AUSTRALIANS are grassing up their neighbours over welfare fraud and dole bludging at a greater rate than ever before.
Queenslanders were already among the most ready to dob in a welfare cheat, but have also had one of the highest increases in the number of tip offs made.
The number of welfare tip offs nationally has increased each year for the past four years, rising from 99,106 in 2013-14 to 108,798 in 2016-17.
Queensland was responsible for almost a quarter of the tip offs in the past financial year, Department of Human Services data reveals.
It received 25,0487 warnings in 2016-17 through its welfare fraud hotline, "reporting fraud" online portal, MP offices or otherwise - up almost 14 per cent compared to three years ago.
NSW had the highest number of people referring their neighbours for welfare fraud, 31,041, but saw almost no increase in the rate over the past three years.
More than 21,400 people dobbed in welfare frauds in Victoria in 2016-17, but this was less than a 5 per cent increase from 2014-15.

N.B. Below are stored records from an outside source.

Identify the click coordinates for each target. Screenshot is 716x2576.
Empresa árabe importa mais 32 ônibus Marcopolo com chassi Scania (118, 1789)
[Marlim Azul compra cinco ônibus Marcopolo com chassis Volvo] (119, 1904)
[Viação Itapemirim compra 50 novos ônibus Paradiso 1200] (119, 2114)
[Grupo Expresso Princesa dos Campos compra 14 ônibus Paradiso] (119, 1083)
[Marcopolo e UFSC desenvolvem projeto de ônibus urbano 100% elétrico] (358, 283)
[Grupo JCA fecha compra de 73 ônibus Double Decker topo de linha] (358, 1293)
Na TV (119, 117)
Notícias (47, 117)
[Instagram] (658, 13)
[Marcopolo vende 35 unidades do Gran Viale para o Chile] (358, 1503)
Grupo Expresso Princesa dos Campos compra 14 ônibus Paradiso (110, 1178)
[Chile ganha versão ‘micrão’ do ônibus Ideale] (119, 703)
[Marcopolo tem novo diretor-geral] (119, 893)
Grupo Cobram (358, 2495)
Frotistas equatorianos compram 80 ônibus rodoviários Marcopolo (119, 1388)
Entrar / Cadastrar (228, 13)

All tips received by the department are investigated in a bid to detect fraud and prosecute cheats where necessary.
Human Services Minister Alan Tudge said most welfare recipients did the right thing, but some people were deliberately defrauding the system.
"We are putting more effort into cracking down on welfare fraud than ever before because nothing annoys the taxpayer more than others ripping them off," he said.
"Taxpayers are happy to support those who are down on their luck but they expect integrity in the system.
"Tip offs have become a very important source of information which helps us discover fraud and ensure people who commit it are caught and prosecuted where appropriate."
The 108,000 tip offs nationwide last year resulted in 118 referrals to the Commonwealth Director of Public Prosecutions and recovered $40 million in debt.
As part of a broader welfare crackdown, the Turnbull Government is planning to rollout a trial to drug testing welfare recipients in three locations, including Logan in Queensland.
It is planned to start from January 1, but has yet to get the support in the Senate to pass the legislation required to do this.